*** Opening PROVIDED TEXT ***

This brings us to another of Benedict XVI's signature challenges to those who care about the future of the West: his distinctive understanding of how the Catholic Church might help the West meet the challenge of jihadist Islam, a challenge that is by no means resolved by the death of Osama bin Laden and that reflects a deep conflict within Islam itself about Islam's relationship to modernity. In Benedict's view, the Church will help facilitate a useful conversation between Islam and the West, and thus help shift the correlation of forces within Islam away from the jihadist radicals, not by being acquiescent and "understanding," but by posing challenges–politely, to be sure, but challenges nonetheless.
The Pope laid out these challenges in his 2006 Regensburg Lecture — an event that may take the gold medal for comprehensive media incomprehension (which would be no small accomplishment). Rather than the "gaffe" that it was immediately assumed to be, the Regensburg Lecture, and the Holy Father's subsequent exegesis of it in his Christmas 2006 address to the Roman Curia, correctly identified the two challenges facing Islam in the 21st century, within its own house and in its interaction with those who are "other". The first challenge is to understand religious freedom (which necessarily includes the right to convert to another faith) as a universal human right that can be known by reason and thus lays moral obligations on everyone. The second challenge for Islam is to find, within its own intellectual and spiritual resources, Islamic warrants for a clear distinction, in theory and in practice, between religious and political authority in a 21st-century state.
Benedict XVI also suggested that the Catholic Church might be of some assistance to genuine Islamic reformers interested in advancing these developments of Islamic self-understanding. Why? Because the Church itself had taken almost two centuries to find a Catholic understanding of religious freedom and political modernity that did not represent a rupture with, but a development of, classic Catholic understandings of the act of faith and the nature of political society. This process did not involve a wholesale, uncritical embrace of Enlightenment thought. Rather, it involved the recovery of classic Catholic notions of the distinction between sacerdotal and imperial authority, and the development of those ideas in light of the emergence of the political institutions created by the Enlightenment.
Retrieval and renewal, Benedict XVI proposed, was the way ancient religious traditions engaged political modernity without losing their souls. It remains to be seen whether the Pope's offer to reframe the Catholic-Islamic dialogue along these lines is taken up by Islamic scholars, legal authorities, and religious leaders. But an offer like Benedict's does seem more congruent with the demands of both faith and reason than a supine acquiescence, in the name of "toleration," to the agenda of those who would impose the social mores and cultural standards of seventh-century Arabia on Western societies.

*** Closing PROVIDED TEXT ***
*** Opening DATA PROVIDED ***

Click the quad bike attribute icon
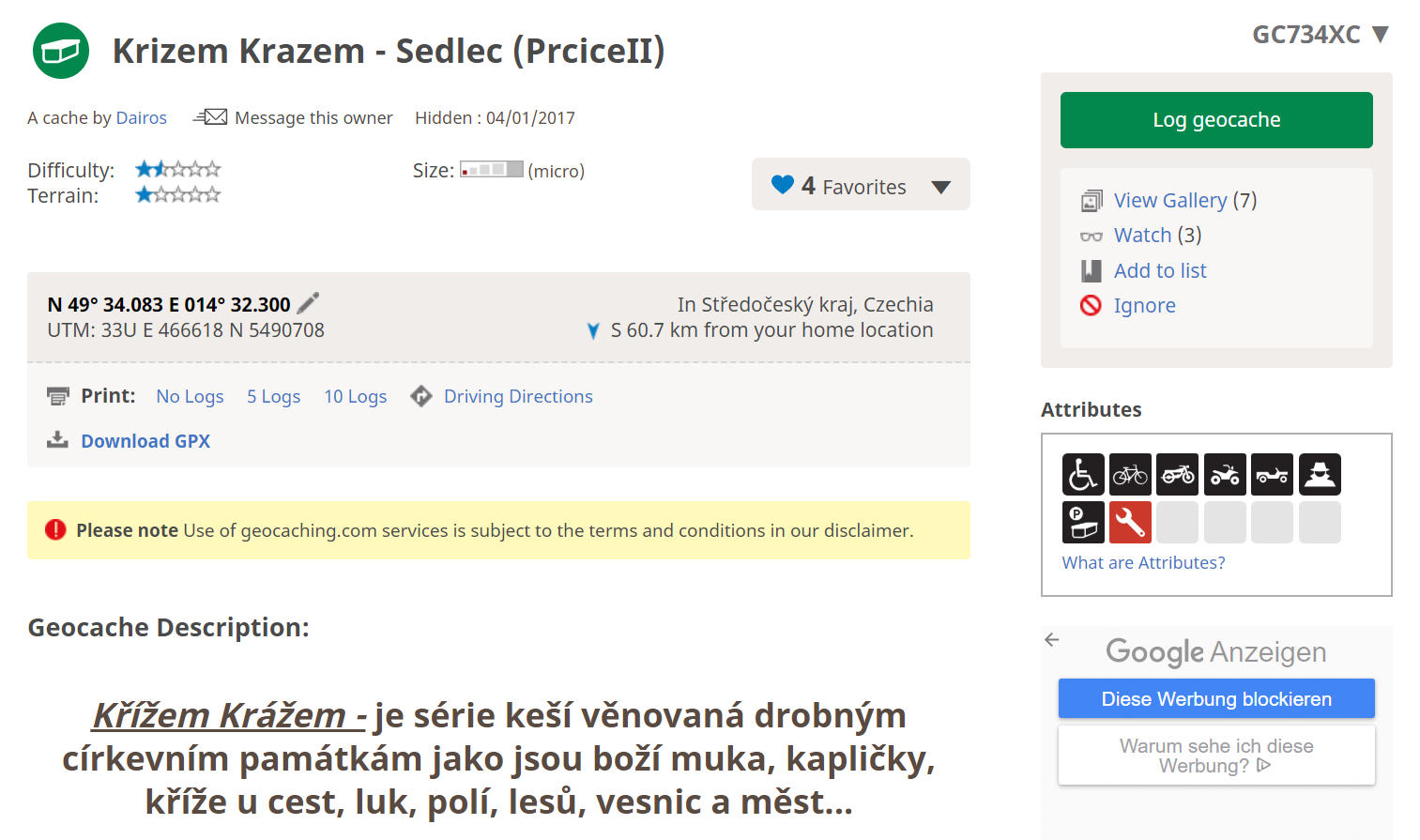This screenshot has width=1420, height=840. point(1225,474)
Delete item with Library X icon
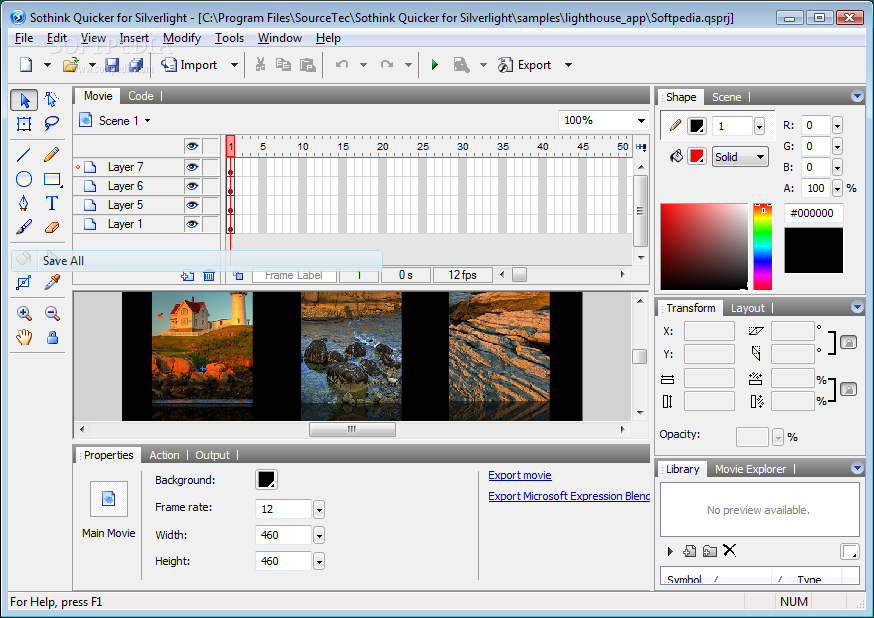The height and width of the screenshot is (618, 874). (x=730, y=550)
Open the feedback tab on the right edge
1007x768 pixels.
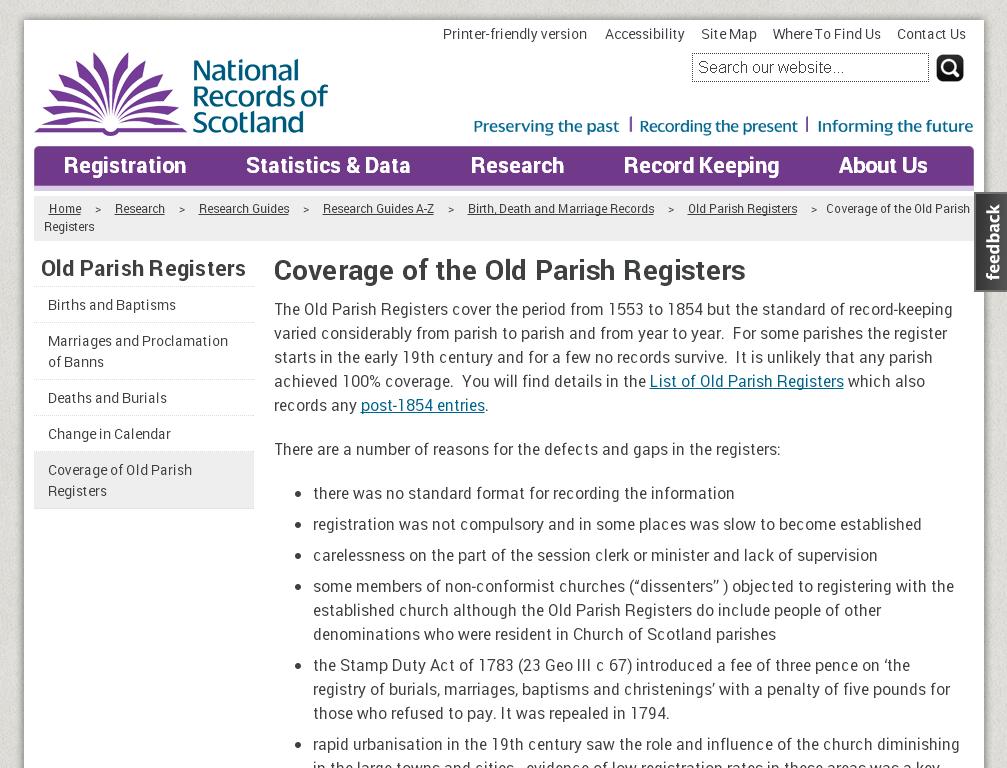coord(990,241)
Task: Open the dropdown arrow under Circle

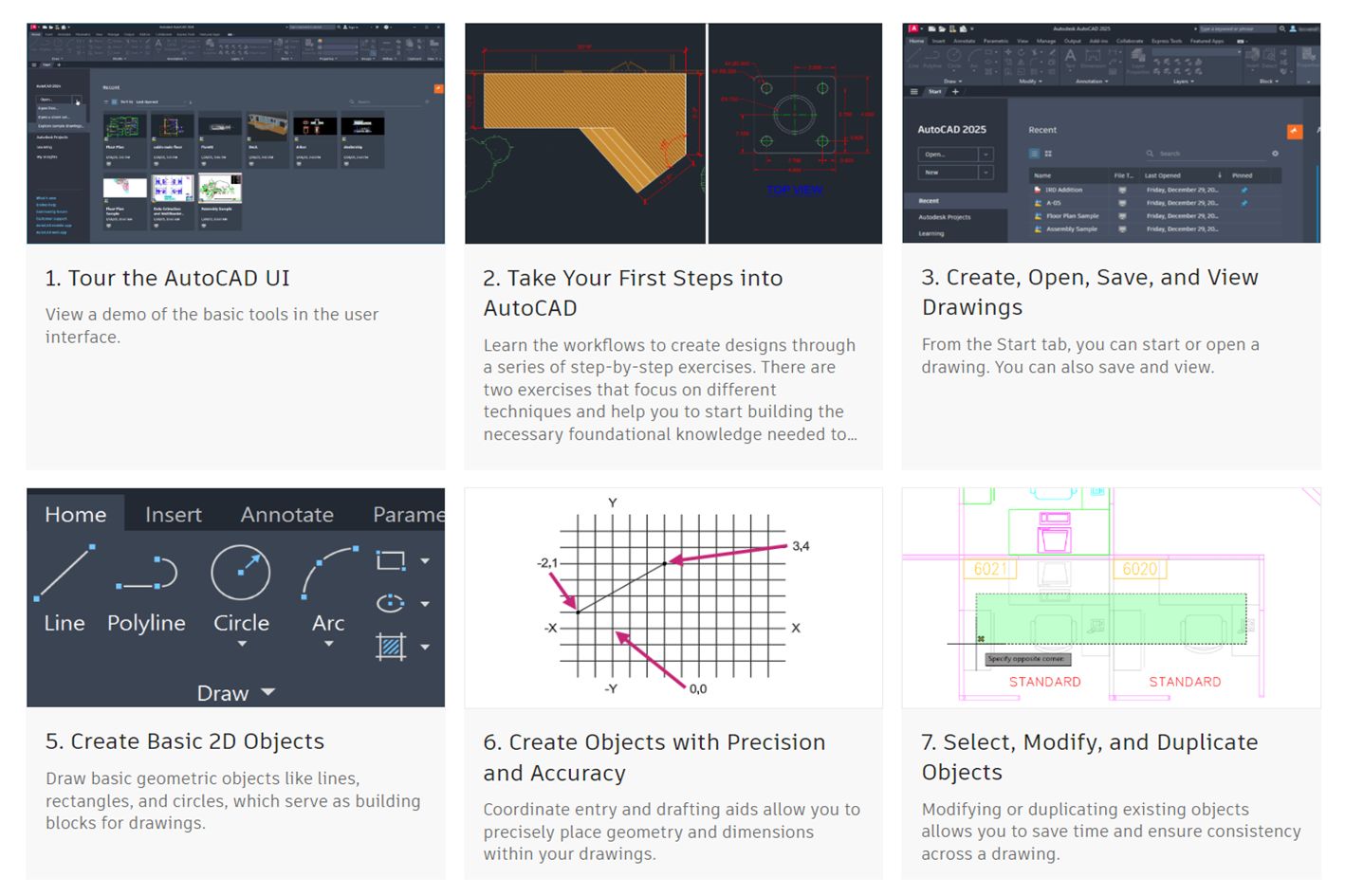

*** Closing DATA PROVIDED ***

Answer from the passage on Benedict XVI and Islam:
(a) In what year did the Pope deliver his Regensburg Lecture?
(b) How long did the Church take to find a Catholic understanding of religious freedom and political modernity?
(c) What did Benedict XVI propose was the way ancient religious traditions engaged political modernity without losing their souls?
The entries are separate material with no connection to the passage on Benedict XVI and Islam.

(a) 2006
(b) Almost two centuries
(c) Retrieval and renewal